* **DATA PROVIDED**:
..............................

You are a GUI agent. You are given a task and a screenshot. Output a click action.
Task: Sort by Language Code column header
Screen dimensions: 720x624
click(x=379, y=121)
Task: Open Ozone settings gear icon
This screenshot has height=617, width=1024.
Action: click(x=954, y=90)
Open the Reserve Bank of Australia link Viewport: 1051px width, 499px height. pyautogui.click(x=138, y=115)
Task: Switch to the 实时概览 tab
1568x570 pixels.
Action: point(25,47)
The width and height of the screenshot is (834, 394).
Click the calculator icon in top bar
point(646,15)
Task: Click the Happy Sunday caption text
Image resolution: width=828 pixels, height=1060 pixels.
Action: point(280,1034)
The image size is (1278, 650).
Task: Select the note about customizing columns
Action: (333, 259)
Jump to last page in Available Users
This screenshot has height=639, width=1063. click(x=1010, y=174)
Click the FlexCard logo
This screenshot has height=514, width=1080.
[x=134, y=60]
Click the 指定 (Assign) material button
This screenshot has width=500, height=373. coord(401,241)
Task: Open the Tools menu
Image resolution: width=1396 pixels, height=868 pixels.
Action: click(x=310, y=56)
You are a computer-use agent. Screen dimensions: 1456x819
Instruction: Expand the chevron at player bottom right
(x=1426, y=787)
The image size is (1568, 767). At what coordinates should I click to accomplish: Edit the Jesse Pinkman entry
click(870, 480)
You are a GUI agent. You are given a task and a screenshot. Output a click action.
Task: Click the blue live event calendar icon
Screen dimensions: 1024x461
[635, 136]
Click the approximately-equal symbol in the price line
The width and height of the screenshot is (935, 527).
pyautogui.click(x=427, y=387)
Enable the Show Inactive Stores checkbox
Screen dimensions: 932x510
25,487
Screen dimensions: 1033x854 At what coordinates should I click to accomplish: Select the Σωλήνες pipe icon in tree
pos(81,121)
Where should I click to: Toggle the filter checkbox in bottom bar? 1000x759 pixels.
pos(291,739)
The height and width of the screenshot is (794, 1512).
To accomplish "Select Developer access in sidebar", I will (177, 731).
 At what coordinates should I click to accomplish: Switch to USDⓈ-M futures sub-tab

..............................

Once more, write out the records in full, exactly as they appear.

You are a GUI agent. You are given a task and a screenshot. Output a click action.
Task: Sort by Language Code column header
Screen dimensions: 720x624
click(x=379, y=121)
Task: Open Ozone settings gear icon
This screenshot has height=617, width=1024.
Action: click(x=954, y=90)
Open the Reserve Bank of Australia link Viewport: 1051px width, 499px height. pyautogui.click(x=138, y=115)
Task: Switch to the 实时概览 tab
1568x570 pixels.
Action: point(25,47)
The width and height of the screenshot is (834, 394).
Click the calculator icon in top bar
point(646,15)
Task: Click the Happy Sunday caption text
Image resolution: width=828 pixels, height=1060 pixels.
Action: point(280,1034)
The image size is (1278, 650).
Task: Select the note about customizing columns
Action: (333, 259)
Jump to last page in Available Users
This screenshot has height=639, width=1063. click(x=1010, y=174)
Click the FlexCard logo
This screenshot has height=514, width=1080.
[x=134, y=60]
Click the 指定 (Assign) material button
This screenshot has width=500, height=373. coord(401,241)
Task: Open the Tools menu
Image resolution: width=1396 pixels, height=868 pixels.
Action: click(x=310, y=56)
You are a computer-use agent. Screen dimensions: 1456x819
Instruction: Expand the chevron at player bottom right
(x=1426, y=787)
The image size is (1568, 767). At what coordinates should I click to accomplish: Edit the Jesse Pinkman entry
click(870, 480)
You are a GUI agent. You are given a task and a screenshot. Output a click action.
Task: Click the blue live event calendar icon
Screen dimensions: 1024x461
[635, 136]
Click the approximately-equal symbol in the price line
The width and height of the screenshot is (935, 527).
pyautogui.click(x=427, y=387)
Enable the Show Inactive Stores checkbox
Screen dimensions: 932x510
25,487
Screen dimensions: 1033x854 At what coordinates should I click to accomplish: Select the Σωλήνες pipe icon in tree
pos(81,121)
Where should I click to: Toggle the filter checkbox in bottom bar? 1000x759 pixels.
pos(291,739)
The height and width of the screenshot is (794, 1512).
To accomplish "Select Developer access in sidebar", I will (177, 731).
 At what coordinates should I click to accomplish: Switch to USDⓈ-M futures sub-tab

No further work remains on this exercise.